Scenario 2: The active site with the bridge goes down
In the case where the bridge goes down, the other two active sites keep working but they are not able to replicate their updates to each other because there’s no bridge. So, what you can do at this time is to start a bridge in one of the other two active sites.
To start the bridge, you need 2 nodes as a cluster. Ideally, you should have a dedicated set of servers for the bridge topology on that site, but you can also use two of the cache servers as a cluster since it’s most likely temporary. However, it may have some performance impact on those cache servers because now the bridge also consumes some resources like CPU and memory.
You need to start the bridge on one of the active sites where both the active sites are already running. The running cache can now connect to a bridge. So, they both connect to a bridge and synchronize by replicating all the updates with each other. The users don’t experience any interruption as the two sites are synchronized and propagating updates with each other. Hence, if any site goes down, you don’t lose any data.

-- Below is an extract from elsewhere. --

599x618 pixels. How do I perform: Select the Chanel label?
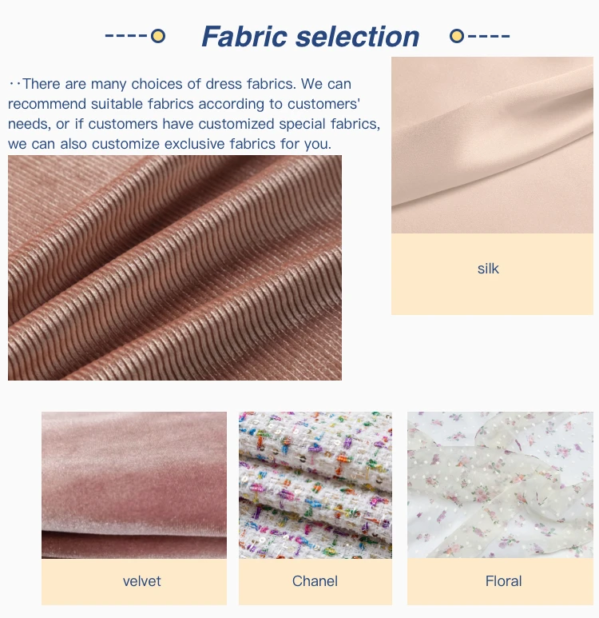pyautogui.click(x=315, y=581)
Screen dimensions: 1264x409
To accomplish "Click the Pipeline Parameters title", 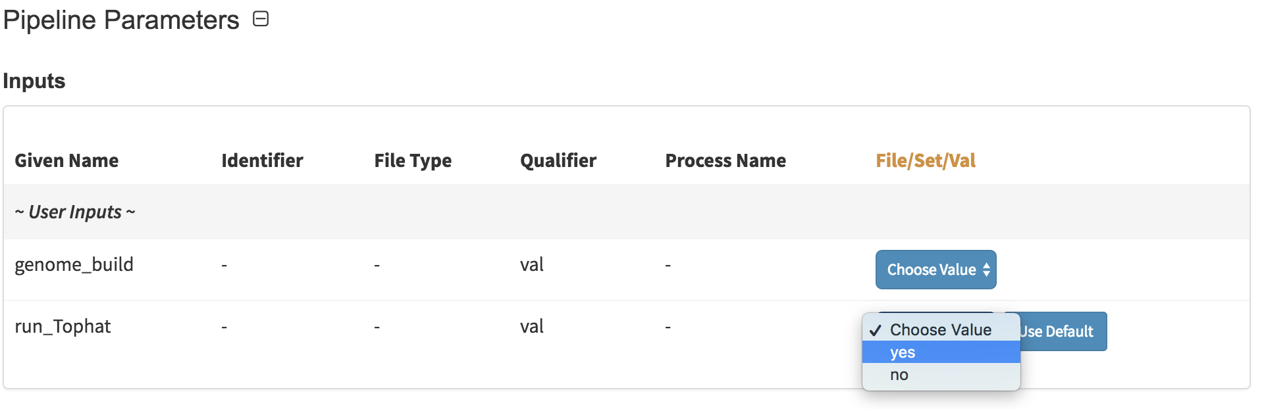I will (121, 20).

Now once the original site with bridge comes back up, you can simply:
- Take the bridge down on the temporary site
- Remove the bridge from the existing cache
- Bring the bridge up on the original site
- Connect all the caches to this new bridge
Since caches can be connected to bridge at runtime, NCache allows you to automate all of this work through scripting so you can seamlessly handle the situation where a bridge site goes down and you have to bring it back up.
Conclusion
NCache gives you a very powerful WAN replication mechanism which allows you to handle a lot of different advanced scenarios. Moreover, it performs WAN replication in a very fast and efficient manner and handles active-passive, active-active or 3 or more active-active data centers.